WYBRANY FRAGMENT —
•••

Powaga w tym kontekście wkracza w wyraźną fazę zmierzchu. Przekaz ma bowiem bawić, a nie dawać wiedzę, więcej, jego zadaniem jest wprowadzać odbiorcę w pewną formę stanu nieważkości, niefrasobliwości, a nawet dziecięcej beztroski. W tym celu oferuje przede wszystkim podniecanie emocji, podając pierwotną rolę informacji do dymisji poprzez skuteczne jej rozbrajanie za pośrednictwem rozlicznych modyfikacji, interpretacji, technologicznych machinacji obrazem czy dźwiękiem, a temu wszystkiemu internet sprzyja niezawodnie. Dystrybucja kłamstwa nigdy wcześniej nie osiągnęła takiej skali i nie była tak skuteczna jak obecnie, co z łatwością można zauważyć w świecie polityki, np. w kontekście Brexitu czy kontrowersji wokół Donalda Trumpa.

Getto dobrego samopoczucia

Powyższe działania i zjawiska stanowią doskonały nawóz dla populizmu, a także infantylnej percepcji życia, o czym mówi psycholog Katarzyna Kucewicz:

Uzależniamy się przeważnie od rzeczy, które bez wysiłku poprawiają nam samopoczucie i łagodzą stresy. Po co mam ćwiczyć jogę lub medytację, jeśli mogę mieć spokój i się nie zmęczyć? Wystarczy posiedzieć w internecie. Patrzymy na zdjęcia kotków czy aforyzmy i wyciszamy się. Ale nie ukrywajmy, to jest trochę dziecinne. Moim zdaniem Facebook, Instagram albo Snapchat nas infantylizują¹.

•••

ZADANIA DO WYKONANIA —
1/ Przepisz wiernie z fragmentu o internecie i infantylizacji wszystko od słów „Powaga w tym” aż do słów „wokół Donalda Trumpa.”.
2/ Wypisz bez żadnych zmian wszystko z wpisów od wiersza zawierającego „Given: Click the gray” aż do wiersza zawierającego „coord(1626,980)”, łącznie z oboma tymi wierszami.

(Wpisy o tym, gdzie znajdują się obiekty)
•••

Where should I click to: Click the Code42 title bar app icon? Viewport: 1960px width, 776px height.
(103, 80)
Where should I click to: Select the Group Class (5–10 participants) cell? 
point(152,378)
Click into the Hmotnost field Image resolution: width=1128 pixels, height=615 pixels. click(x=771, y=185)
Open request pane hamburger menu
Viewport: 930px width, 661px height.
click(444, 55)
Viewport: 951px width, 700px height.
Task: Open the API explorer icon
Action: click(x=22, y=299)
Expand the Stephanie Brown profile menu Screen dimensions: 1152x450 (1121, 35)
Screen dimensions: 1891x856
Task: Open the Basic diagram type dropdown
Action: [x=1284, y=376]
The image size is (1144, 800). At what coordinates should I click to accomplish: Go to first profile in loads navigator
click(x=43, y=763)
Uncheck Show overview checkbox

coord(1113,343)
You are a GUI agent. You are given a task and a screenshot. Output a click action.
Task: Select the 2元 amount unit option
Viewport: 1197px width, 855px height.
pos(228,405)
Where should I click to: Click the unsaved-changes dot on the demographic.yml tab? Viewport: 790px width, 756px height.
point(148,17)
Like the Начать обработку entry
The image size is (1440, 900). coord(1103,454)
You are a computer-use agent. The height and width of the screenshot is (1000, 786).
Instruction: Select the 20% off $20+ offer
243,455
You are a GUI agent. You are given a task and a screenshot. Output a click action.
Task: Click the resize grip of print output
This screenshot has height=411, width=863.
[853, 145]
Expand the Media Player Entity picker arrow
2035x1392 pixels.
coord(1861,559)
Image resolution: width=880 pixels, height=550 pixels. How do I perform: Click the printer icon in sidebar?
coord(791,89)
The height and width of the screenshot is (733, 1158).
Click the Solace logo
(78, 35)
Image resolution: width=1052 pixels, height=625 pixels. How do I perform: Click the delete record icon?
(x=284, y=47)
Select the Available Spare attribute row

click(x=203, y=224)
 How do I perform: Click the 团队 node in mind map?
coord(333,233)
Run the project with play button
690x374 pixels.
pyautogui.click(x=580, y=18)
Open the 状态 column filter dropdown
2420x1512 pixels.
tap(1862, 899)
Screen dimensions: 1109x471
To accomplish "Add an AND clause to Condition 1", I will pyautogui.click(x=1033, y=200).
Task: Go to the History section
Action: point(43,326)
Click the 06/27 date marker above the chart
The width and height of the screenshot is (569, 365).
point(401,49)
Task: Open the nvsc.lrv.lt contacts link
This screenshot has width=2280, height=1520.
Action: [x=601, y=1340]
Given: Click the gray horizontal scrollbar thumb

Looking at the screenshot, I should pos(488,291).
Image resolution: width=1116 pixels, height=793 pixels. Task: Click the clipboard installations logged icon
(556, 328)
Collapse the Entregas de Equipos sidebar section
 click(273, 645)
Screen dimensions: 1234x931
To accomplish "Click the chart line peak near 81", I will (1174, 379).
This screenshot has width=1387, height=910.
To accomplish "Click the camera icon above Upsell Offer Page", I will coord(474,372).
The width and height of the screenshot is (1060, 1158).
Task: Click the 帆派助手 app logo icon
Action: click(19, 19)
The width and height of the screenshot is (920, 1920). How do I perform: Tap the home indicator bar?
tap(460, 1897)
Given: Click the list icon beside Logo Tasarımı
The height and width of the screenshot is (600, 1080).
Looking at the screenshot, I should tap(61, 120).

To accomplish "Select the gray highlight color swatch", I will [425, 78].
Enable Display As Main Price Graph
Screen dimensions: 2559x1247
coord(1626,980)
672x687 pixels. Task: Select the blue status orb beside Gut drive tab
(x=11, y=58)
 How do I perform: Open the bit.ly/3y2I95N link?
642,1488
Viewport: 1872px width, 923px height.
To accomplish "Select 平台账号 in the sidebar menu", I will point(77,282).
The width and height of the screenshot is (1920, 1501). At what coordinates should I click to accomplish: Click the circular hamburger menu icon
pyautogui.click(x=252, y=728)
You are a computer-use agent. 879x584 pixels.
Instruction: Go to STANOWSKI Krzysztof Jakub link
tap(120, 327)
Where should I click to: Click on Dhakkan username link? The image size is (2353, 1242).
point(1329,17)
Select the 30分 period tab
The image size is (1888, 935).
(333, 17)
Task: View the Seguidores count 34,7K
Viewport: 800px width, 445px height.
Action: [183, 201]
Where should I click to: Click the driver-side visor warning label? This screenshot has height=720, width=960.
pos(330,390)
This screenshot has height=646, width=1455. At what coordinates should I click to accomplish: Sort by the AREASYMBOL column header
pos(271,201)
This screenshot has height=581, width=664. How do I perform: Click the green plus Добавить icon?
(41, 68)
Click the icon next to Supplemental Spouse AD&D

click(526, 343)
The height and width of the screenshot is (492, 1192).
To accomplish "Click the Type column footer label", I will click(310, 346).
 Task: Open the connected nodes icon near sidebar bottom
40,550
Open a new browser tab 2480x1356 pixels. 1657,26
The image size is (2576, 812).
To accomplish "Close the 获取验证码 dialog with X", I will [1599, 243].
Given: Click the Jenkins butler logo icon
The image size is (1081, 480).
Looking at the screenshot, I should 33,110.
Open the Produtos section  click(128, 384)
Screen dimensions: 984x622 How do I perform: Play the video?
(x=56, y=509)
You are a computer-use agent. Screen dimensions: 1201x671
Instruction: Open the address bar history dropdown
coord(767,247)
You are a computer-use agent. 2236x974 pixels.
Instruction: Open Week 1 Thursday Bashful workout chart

•••

WYNIKI ĆWICZENIA —
1/
Powaga w tym kontekście wkracza w wyraźną fazę zmierzchu. Przekaz ma bowiem bawić, a nie dawać wiedzę, więcej, jego zadaniem jest wprowadzać odbiorcę w pewną formę stanu nieważkości, niefrasobliwości, a nawet dziecięcej beztroski. W tym celu oferuje przede wszystkim podniecanie emocji, podając pierwotną rolę informacji do dymisji poprzez skuteczne jej rozbrajanie za pośrednictwem rozlicznych modyfikacji, interpretacji, technologicznych machinacji obrazem czy dźwiękiem, a temu wszystkiemu internet sprzyja niezawodnie. Dystrybucja kłamstwa nigdy wcześniej nie osiągnęła takiej skali i nie była tak skuteczna jak obecnie, co z łatwością można zauważyć w świecie polityki, np. w kontekście Brexitu czy kontrowersji wokół Donalda Trumpa.

2/
Given: Click the gray horizontal scrollbar thumb

Looking at the screenshot, I should pos(488,291).
Image resolution: width=1116 pixels, height=793 pixels. Task: Click the clipboard installations logged icon
(556, 328)
Collapse the Entregas de Equipos sidebar section
 click(273, 645)
Screen dimensions: 1234x931
To accomplish "Click the chart line peak near 81", I will (1174, 379).
This screenshot has width=1387, height=910.
To accomplish "Click the camera icon above Upsell Offer Page", I will coord(474,372).
The width and height of the screenshot is (1060, 1158).
Task: Click the 帆派助手 app logo icon
Action: click(19, 19)
The width and height of the screenshot is (920, 1920). How do I perform: Tap the home indicator bar?
tap(460, 1897)
Given: Click the list icon beside Logo Tasarımı
The height and width of the screenshot is (600, 1080).
Looking at the screenshot, I should tap(61, 120).

To accomplish "Select the gray highlight color swatch", I will [425, 78].
Enable Display As Main Price Graph
Screen dimensions: 2559x1247
coord(1626,980)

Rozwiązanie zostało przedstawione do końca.